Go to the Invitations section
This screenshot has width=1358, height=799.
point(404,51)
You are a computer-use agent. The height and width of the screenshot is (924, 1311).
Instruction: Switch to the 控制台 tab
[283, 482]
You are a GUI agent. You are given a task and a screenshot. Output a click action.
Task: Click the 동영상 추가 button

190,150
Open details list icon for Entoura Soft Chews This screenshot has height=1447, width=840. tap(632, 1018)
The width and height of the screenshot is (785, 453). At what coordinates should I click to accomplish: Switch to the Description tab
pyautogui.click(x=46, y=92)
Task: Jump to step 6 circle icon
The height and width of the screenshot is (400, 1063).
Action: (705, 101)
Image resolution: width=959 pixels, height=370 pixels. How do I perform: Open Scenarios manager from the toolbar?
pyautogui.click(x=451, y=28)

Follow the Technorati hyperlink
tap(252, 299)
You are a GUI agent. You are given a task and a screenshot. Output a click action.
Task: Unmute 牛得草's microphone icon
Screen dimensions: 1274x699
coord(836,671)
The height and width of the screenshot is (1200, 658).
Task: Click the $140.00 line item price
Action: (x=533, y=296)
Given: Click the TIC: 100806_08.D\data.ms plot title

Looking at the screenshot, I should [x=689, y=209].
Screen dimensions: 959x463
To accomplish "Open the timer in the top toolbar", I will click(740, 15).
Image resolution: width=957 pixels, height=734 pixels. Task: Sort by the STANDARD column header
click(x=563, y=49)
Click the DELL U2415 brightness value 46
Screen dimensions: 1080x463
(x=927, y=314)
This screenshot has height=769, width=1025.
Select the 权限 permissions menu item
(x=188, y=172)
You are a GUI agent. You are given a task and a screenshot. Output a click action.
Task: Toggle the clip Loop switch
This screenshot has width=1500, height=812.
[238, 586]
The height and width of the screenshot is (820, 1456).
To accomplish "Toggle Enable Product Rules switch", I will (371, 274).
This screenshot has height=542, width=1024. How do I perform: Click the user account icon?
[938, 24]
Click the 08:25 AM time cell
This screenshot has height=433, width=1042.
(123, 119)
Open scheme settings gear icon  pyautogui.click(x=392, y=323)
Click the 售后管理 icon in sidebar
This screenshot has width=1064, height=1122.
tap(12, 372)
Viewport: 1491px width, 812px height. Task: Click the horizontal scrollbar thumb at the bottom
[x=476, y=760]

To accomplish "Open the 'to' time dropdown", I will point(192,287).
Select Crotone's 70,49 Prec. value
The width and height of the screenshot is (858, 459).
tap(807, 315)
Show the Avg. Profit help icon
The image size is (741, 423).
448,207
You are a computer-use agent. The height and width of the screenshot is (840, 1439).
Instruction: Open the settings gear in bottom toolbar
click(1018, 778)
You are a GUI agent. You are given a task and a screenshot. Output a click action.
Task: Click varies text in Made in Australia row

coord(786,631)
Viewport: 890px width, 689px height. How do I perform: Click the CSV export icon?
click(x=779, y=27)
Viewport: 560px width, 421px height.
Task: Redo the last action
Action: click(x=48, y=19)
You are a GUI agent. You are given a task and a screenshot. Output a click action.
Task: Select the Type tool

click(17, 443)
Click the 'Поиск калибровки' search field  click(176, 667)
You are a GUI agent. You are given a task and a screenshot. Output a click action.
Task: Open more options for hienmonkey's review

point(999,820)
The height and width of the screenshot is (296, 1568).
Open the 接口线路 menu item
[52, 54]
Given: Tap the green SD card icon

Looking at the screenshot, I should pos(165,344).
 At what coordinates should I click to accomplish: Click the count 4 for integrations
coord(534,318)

┄┄┄┄┄┄┄┄┄┄┄┄┄┄┄┄┄┄┄┄

Give every part of the material again, exactly as written.

Answer to the problem:
Go to the Invitations section
This screenshot has width=1358, height=799.
point(404,51)
You are a computer-use agent. The height and width of the screenshot is (924, 1311).
Instruction: Switch to the 控制台 tab
[283, 482]
You are a GUI agent. You are given a task and a screenshot. Output a click action.
Task: Click the 동영상 추가 button

190,150
Open details list icon for Entoura Soft Chews This screenshot has height=1447, width=840. tap(632, 1018)
The width and height of the screenshot is (785, 453). At what coordinates should I click to accomplish: Switch to the Description tab
pyautogui.click(x=46, y=92)
Task: Jump to step 6 circle icon
The height and width of the screenshot is (400, 1063).
Action: (705, 101)
Image resolution: width=959 pixels, height=370 pixels. How do I perform: Open Scenarios manager from the toolbar?
pyautogui.click(x=451, y=28)

Follow the Technorati hyperlink
tap(252, 299)
You are a GUI agent. You are given a task and a screenshot. Output a click action.
Task: Unmute 牛得草's microphone icon
Screen dimensions: 1274x699
coord(836,671)
The height and width of the screenshot is (1200, 658).
Task: Click the $140.00 line item price
Action: (x=533, y=296)
Given: Click the TIC: 100806_08.D\data.ms plot title

Looking at the screenshot, I should [x=689, y=209].
Screen dimensions: 959x463
To accomplish "Open the timer in the top toolbar", I will click(740, 15).
Image resolution: width=957 pixels, height=734 pixels. Task: Sort by the STANDARD column header
click(x=563, y=49)
Click the DELL U2415 brightness value 46
Screen dimensions: 1080x463
(x=927, y=314)
This screenshot has height=769, width=1025.
Select the 权限 permissions menu item
(x=188, y=172)
You are a GUI agent. You are given a task and a screenshot. Output a click action.
Task: Toggle the clip Loop switch
This screenshot has width=1500, height=812.
[238, 586]
The height and width of the screenshot is (820, 1456).
To accomplish "Toggle Enable Product Rules switch", I will (371, 274).
This screenshot has height=542, width=1024. How do I perform: Click the user account icon?
[938, 24]
Click the 08:25 AM time cell
This screenshot has height=433, width=1042.
(123, 119)
Open scheme settings gear icon  pyautogui.click(x=392, y=323)
Click the 售后管理 icon in sidebar
This screenshot has width=1064, height=1122.
tap(12, 372)
Viewport: 1491px width, 812px height. Task: Click the horizontal scrollbar thumb at the bottom
[x=476, y=760]

To accomplish "Open the 'to' time dropdown", I will point(192,287).
Select Crotone's 70,49 Prec. value
The width and height of the screenshot is (858, 459).
tap(807, 315)
Show the Avg. Profit help icon
The image size is (741, 423).
448,207
You are a computer-use agent. The height and width of the screenshot is (840, 1439).
Instruction: Open the settings gear in bottom toolbar
click(1018, 778)
You are a GUI agent. You are given a task and a screenshot. Output a click action.
Task: Click varies text in Made in Australia row

coord(786,631)
Viewport: 890px width, 689px height. How do I perform: Click the CSV export icon?
click(x=779, y=27)
Viewport: 560px width, 421px height.
Task: Redo the last action
Action: click(x=48, y=19)
You are a GUI agent. You are given a task and a screenshot. Output a click action.
Task: Select the Type tool

click(17, 443)
Click the 'Поиск калибровки' search field  click(176, 667)
You are a GUI agent. You are given a task and a screenshot. Output a click action.
Task: Open more options for hienmonkey's review

point(999,820)
The height and width of the screenshot is (296, 1568).
Open the 接口线路 menu item
[52, 54]
Given: Tap the green SD card icon

Looking at the screenshot, I should pos(165,344).
 At what coordinates should I click to accomplish: Click the count 4 for integrations
coord(534,318)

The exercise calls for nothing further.